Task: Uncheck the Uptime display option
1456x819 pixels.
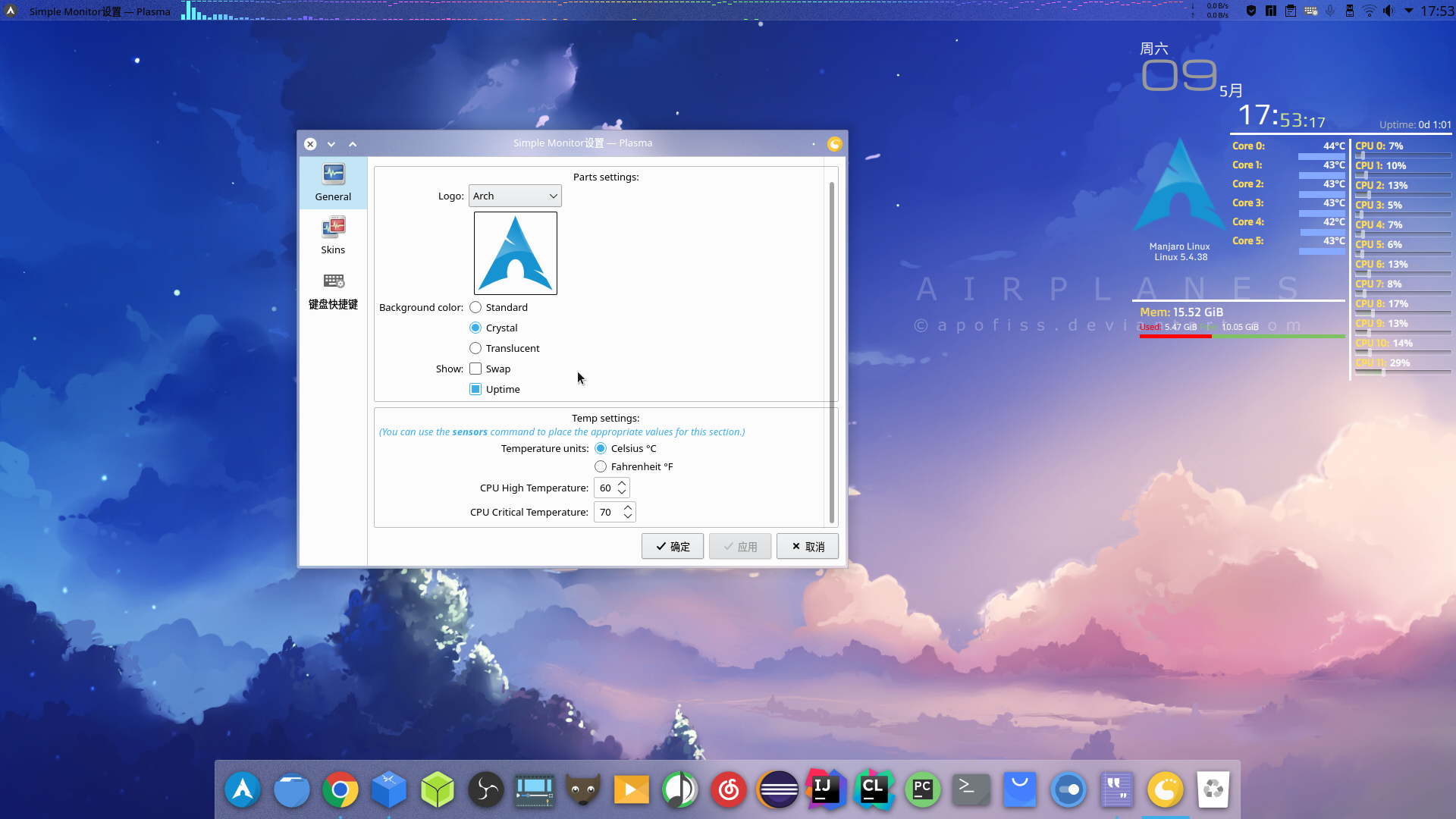Action: click(475, 388)
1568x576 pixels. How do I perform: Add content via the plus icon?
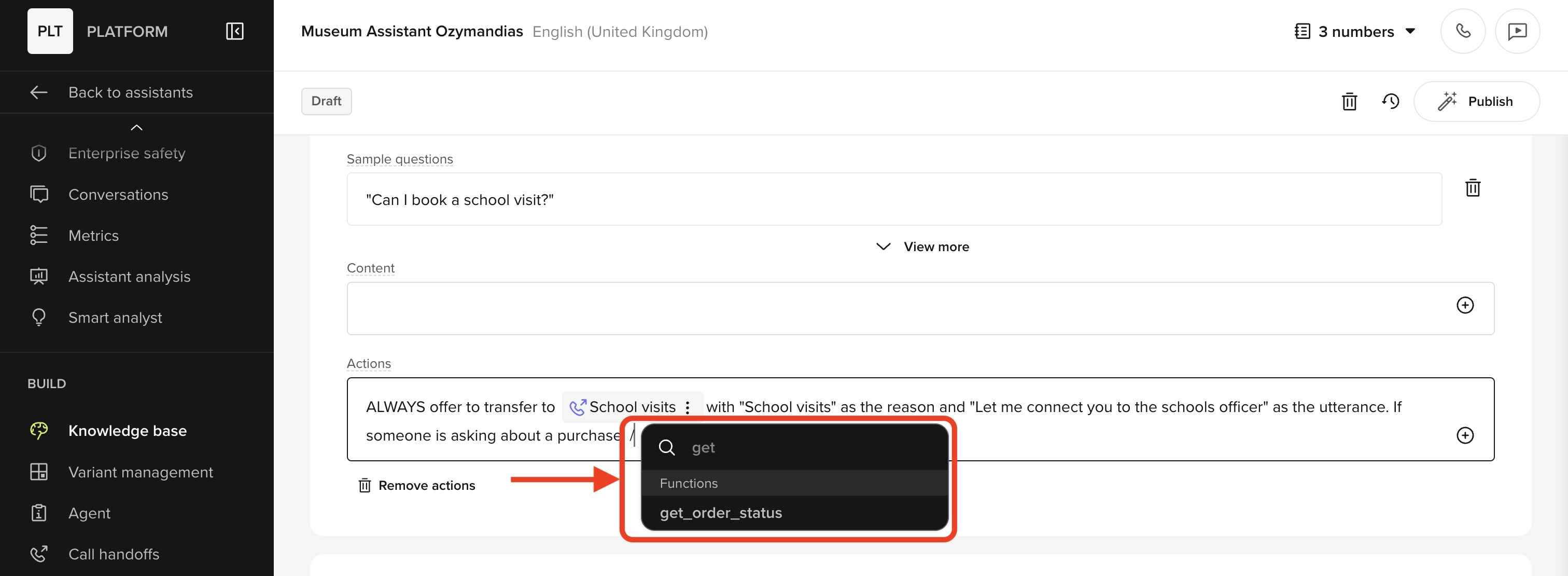coord(1466,306)
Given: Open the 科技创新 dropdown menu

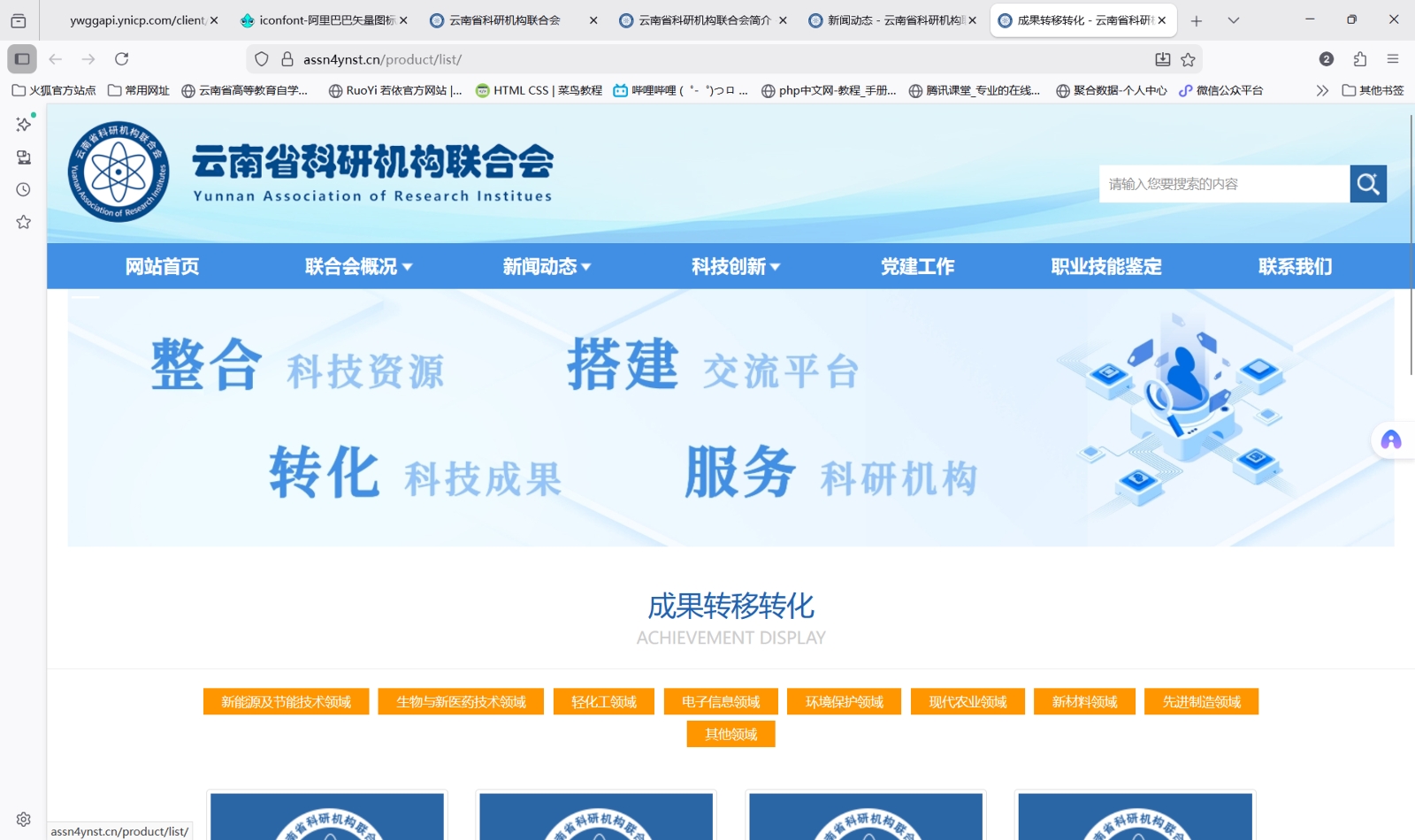Looking at the screenshot, I should click(x=734, y=266).
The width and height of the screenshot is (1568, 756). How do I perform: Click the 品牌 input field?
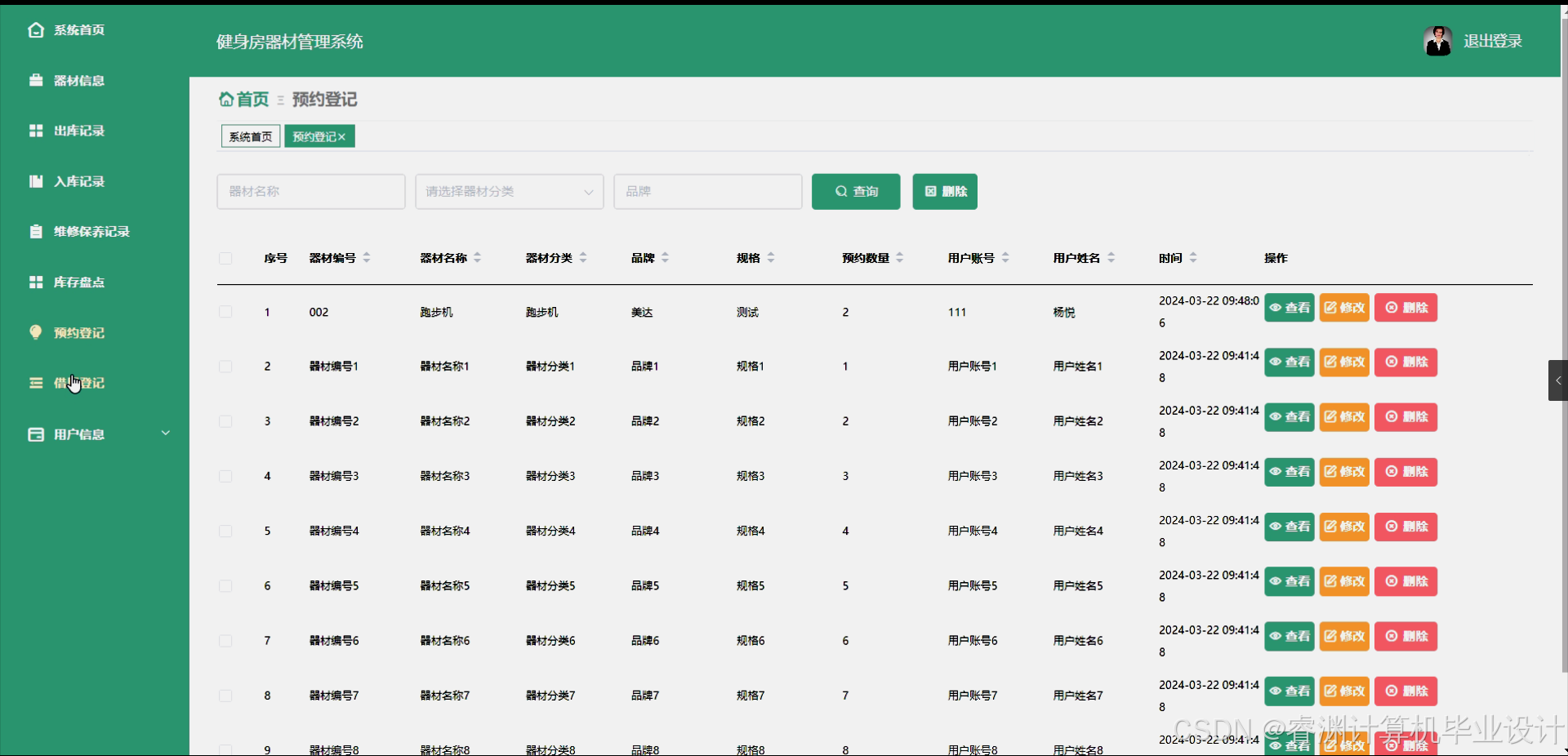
■ ■ ■ ■ ■ ■ ■
Return each record as written, minus its images.

Task: Uncheck the Uptime display option
1456x819 pixels.
Action: click(475, 388)
1568x576 pixels. How do I perform: Add content via the plus icon?
coord(1466,306)
Given: Open the 科技创新 dropdown menu

Looking at the screenshot, I should click(x=734, y=266).
The width and height of the screenshot is (1568, 756). How do I perform: Click the 品牌 input field?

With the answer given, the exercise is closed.